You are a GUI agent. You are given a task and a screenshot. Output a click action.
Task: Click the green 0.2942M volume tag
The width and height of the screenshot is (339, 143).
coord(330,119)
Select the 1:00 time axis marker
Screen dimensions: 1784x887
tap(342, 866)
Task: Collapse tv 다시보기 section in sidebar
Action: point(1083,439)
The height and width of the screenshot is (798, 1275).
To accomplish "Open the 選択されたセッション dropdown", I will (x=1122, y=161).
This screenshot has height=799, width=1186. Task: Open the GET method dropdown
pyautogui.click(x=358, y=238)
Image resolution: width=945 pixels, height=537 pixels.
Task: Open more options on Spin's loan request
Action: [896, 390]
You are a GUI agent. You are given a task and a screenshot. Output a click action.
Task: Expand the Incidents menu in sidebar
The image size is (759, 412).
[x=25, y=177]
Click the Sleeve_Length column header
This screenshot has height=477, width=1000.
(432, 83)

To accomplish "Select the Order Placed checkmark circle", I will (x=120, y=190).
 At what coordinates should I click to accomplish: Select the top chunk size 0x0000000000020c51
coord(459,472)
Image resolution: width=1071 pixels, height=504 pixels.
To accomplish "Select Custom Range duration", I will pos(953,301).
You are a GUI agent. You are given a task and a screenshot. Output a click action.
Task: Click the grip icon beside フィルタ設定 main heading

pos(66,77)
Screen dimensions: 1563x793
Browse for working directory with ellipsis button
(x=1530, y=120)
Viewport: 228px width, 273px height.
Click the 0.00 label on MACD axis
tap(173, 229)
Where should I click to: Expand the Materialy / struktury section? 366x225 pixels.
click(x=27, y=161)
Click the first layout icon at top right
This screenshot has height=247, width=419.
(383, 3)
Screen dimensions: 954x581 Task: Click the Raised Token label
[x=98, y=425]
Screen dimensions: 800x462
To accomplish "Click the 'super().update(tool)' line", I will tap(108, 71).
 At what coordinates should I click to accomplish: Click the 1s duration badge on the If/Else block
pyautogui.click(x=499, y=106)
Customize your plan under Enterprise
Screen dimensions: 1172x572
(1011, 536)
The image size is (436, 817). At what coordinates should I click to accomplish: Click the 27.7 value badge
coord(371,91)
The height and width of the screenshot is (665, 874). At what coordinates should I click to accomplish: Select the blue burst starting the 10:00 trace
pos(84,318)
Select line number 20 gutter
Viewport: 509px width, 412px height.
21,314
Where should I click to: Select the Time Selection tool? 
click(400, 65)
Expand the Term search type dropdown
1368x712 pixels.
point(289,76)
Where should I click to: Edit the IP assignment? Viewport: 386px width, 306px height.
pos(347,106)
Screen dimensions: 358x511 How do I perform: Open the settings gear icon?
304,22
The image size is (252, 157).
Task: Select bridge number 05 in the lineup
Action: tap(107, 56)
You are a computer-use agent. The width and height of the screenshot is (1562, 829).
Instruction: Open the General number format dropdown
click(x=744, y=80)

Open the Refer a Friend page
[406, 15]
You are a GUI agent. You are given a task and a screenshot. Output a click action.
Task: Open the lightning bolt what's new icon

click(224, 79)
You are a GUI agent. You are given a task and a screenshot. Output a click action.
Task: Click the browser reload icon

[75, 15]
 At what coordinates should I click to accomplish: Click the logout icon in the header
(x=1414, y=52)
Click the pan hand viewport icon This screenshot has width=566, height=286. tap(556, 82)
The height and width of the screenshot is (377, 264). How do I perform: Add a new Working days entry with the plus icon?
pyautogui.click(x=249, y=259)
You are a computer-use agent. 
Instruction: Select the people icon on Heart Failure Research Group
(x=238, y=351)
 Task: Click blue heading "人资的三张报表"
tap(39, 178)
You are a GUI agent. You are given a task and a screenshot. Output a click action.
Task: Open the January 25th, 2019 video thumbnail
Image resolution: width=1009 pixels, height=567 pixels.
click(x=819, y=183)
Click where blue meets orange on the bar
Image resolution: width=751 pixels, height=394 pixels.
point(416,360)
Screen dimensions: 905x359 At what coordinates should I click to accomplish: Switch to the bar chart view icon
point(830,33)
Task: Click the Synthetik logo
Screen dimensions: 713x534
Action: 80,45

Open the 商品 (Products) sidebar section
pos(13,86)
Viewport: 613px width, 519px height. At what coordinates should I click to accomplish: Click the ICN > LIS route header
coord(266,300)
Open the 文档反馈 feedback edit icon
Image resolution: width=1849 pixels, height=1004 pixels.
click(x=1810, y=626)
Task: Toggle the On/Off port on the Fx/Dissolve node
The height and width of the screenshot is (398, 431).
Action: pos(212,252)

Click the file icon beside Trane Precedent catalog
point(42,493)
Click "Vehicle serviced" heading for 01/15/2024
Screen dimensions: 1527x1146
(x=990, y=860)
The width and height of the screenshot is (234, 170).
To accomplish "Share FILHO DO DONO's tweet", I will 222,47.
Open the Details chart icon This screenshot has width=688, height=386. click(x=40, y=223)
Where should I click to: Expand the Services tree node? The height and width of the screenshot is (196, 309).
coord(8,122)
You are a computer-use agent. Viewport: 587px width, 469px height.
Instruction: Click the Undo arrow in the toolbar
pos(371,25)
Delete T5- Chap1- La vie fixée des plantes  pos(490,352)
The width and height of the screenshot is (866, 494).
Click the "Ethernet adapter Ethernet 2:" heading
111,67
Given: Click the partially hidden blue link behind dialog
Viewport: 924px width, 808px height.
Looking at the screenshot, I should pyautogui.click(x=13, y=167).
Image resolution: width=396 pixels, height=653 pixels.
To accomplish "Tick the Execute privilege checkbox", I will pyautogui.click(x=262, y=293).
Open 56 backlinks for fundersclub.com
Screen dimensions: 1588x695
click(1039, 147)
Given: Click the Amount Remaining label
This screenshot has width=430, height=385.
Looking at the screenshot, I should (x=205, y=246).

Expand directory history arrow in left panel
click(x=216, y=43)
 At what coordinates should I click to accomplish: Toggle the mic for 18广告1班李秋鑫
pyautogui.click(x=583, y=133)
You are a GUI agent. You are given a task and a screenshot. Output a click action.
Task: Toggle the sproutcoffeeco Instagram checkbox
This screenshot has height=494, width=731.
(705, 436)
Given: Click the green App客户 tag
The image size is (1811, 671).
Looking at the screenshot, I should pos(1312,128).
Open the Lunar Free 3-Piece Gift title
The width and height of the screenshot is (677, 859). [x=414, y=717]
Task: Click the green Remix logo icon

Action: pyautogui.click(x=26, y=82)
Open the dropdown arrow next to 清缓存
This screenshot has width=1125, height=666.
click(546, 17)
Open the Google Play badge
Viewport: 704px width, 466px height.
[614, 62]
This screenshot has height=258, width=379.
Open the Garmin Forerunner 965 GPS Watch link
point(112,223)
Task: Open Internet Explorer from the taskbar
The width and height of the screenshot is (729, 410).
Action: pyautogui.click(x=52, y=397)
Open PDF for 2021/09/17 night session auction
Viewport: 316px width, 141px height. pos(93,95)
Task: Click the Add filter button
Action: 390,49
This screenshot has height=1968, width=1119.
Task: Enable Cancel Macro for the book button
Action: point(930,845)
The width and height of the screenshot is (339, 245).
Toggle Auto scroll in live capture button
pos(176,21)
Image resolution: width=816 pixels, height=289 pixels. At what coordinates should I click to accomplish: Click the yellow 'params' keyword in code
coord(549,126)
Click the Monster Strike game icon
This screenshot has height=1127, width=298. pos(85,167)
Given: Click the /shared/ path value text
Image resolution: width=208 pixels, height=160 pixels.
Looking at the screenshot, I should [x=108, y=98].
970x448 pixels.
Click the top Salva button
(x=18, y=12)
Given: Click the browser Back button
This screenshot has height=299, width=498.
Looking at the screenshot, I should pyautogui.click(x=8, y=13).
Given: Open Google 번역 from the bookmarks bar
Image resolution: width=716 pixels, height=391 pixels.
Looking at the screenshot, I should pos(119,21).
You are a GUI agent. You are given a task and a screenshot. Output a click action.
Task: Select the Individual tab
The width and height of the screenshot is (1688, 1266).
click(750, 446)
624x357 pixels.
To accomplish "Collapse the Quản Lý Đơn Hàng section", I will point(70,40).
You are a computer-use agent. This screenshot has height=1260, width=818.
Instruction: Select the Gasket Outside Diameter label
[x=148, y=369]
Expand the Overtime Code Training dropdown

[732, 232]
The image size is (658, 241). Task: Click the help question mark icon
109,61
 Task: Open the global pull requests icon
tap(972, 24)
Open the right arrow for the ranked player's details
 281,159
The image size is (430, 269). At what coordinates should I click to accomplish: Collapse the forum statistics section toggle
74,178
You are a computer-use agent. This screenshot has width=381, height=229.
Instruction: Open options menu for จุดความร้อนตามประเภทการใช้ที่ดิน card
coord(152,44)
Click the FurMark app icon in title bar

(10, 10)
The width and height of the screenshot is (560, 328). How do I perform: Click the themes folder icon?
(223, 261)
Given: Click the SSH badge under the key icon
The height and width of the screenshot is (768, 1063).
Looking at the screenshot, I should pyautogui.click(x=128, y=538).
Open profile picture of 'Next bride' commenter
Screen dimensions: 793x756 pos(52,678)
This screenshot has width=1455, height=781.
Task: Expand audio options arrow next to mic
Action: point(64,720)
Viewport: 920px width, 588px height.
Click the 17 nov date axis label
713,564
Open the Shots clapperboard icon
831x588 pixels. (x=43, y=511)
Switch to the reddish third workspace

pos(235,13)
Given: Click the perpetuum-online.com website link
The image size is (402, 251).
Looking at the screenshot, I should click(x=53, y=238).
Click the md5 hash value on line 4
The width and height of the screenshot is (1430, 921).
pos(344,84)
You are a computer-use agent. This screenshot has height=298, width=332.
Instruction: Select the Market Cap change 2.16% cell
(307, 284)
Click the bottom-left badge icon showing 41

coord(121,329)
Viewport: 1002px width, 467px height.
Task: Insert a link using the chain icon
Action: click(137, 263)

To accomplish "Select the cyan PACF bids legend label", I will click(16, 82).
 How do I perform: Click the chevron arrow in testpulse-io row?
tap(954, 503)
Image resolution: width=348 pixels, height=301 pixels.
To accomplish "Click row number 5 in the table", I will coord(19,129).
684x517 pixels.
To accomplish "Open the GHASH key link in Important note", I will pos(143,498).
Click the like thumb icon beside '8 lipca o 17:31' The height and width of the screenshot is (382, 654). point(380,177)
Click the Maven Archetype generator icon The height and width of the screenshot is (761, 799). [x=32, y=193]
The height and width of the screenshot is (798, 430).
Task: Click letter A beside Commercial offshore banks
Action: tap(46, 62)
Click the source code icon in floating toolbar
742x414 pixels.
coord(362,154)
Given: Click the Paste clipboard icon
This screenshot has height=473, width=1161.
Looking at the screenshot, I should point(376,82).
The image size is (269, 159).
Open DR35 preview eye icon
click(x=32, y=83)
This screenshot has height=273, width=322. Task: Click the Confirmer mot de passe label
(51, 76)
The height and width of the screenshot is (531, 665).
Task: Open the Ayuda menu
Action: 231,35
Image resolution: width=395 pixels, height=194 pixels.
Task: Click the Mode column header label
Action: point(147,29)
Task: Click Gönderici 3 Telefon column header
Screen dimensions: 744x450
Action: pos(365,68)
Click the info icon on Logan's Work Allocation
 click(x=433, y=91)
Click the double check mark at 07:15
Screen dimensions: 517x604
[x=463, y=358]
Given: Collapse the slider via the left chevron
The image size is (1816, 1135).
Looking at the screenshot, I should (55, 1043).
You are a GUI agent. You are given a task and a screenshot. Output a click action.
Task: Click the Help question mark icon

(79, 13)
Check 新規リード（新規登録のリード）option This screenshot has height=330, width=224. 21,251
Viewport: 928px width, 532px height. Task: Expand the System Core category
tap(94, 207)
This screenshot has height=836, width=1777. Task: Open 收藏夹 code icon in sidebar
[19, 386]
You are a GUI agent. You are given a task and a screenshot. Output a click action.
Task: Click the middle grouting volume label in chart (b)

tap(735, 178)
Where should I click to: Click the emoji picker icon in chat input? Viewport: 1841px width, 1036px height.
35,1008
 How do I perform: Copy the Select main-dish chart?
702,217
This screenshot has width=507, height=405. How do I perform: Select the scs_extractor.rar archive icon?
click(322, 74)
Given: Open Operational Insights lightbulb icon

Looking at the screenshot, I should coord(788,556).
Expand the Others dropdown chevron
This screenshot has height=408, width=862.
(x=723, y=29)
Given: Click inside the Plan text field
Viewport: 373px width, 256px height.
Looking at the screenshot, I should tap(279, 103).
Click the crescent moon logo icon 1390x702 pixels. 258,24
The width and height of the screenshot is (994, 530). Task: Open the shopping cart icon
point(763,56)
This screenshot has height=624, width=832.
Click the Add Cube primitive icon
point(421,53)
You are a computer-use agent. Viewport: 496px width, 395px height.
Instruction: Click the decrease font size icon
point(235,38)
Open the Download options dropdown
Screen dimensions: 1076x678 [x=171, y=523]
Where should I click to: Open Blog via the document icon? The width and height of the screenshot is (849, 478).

*-*-*

* WHAT IS BEING ASKED: Gather every line of the material above that contains the string "node", matching case exactly.

* RESPONSE BELOW:
Task: Toggle the On/Off port on the Fx/Dissolve node
Where should I click to: Expand the Services tree node? The height and width of the screenshot is (196, 309).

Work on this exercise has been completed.